ABOUT THIS EXERCISE
From the line that contains "The height and" to the final line of the records below, print each line exactly and leave every picture out.

───── DATASET EXTRACT

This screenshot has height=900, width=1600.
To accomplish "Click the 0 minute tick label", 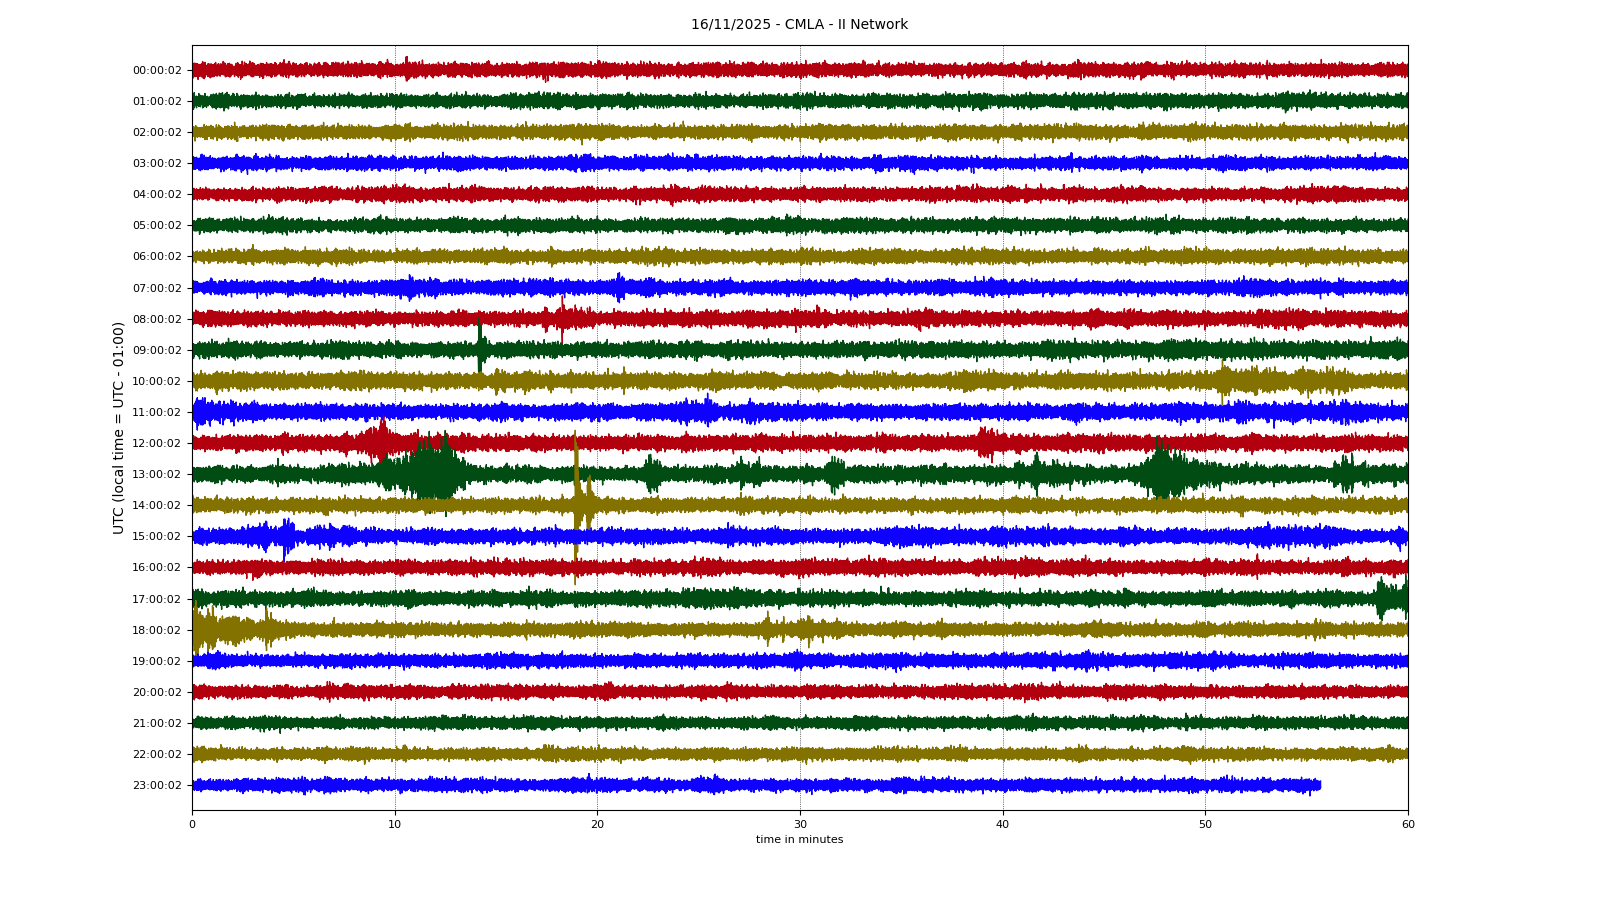I will (x=192, y=824).
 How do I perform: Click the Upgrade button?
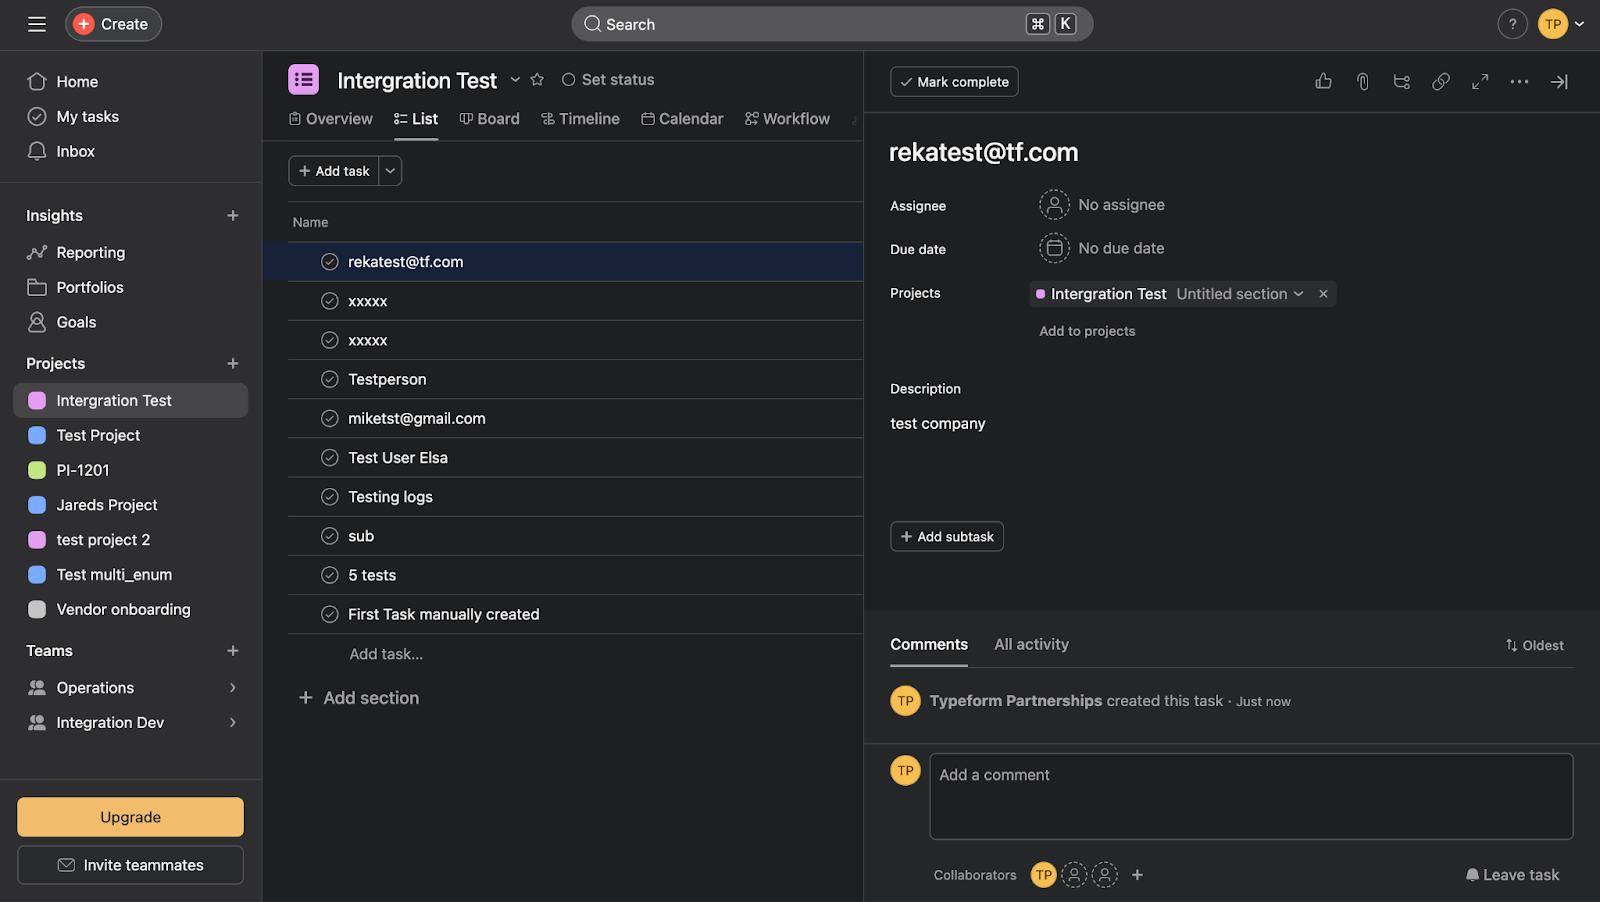(x=130, y=817)
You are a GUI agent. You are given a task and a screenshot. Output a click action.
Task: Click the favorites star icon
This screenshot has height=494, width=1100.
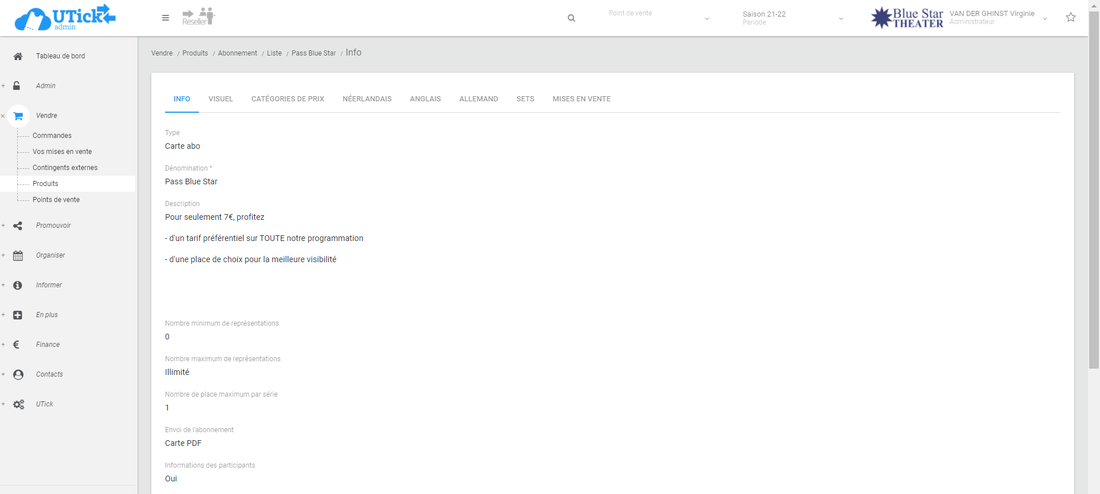[1071, 18]
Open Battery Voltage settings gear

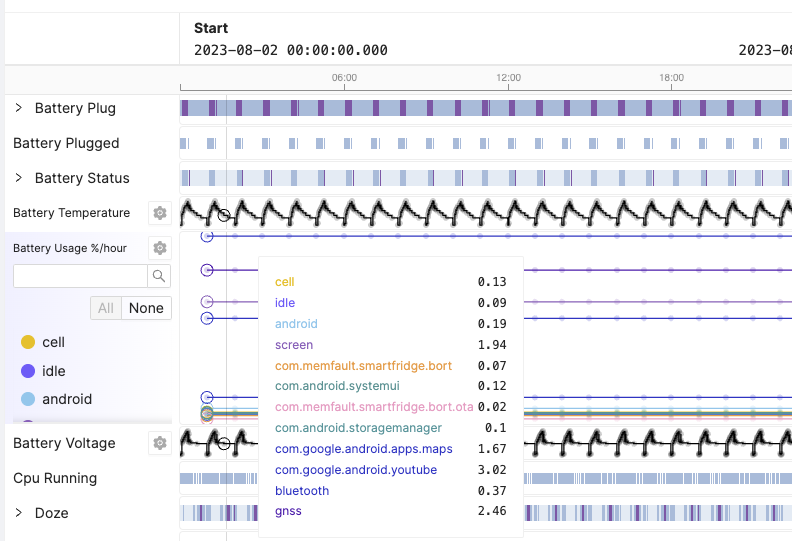point(159,443)
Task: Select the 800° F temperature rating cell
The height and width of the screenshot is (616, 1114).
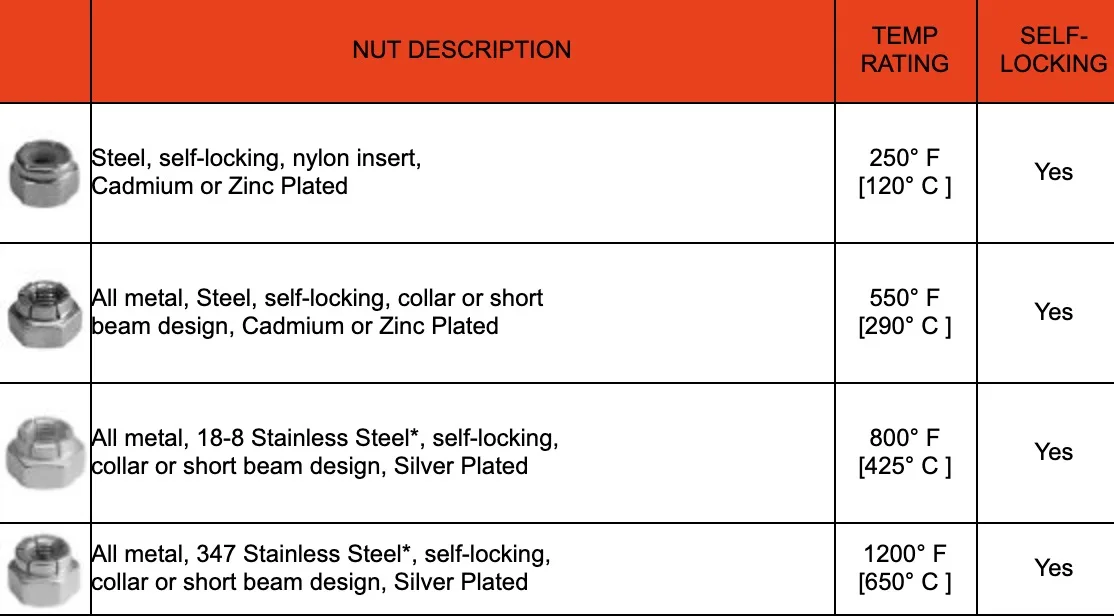Action: [905, 452]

──────────

ANSWER SECTION
The height and width of the screenshot is (616, 1114).
Action: [905, 452]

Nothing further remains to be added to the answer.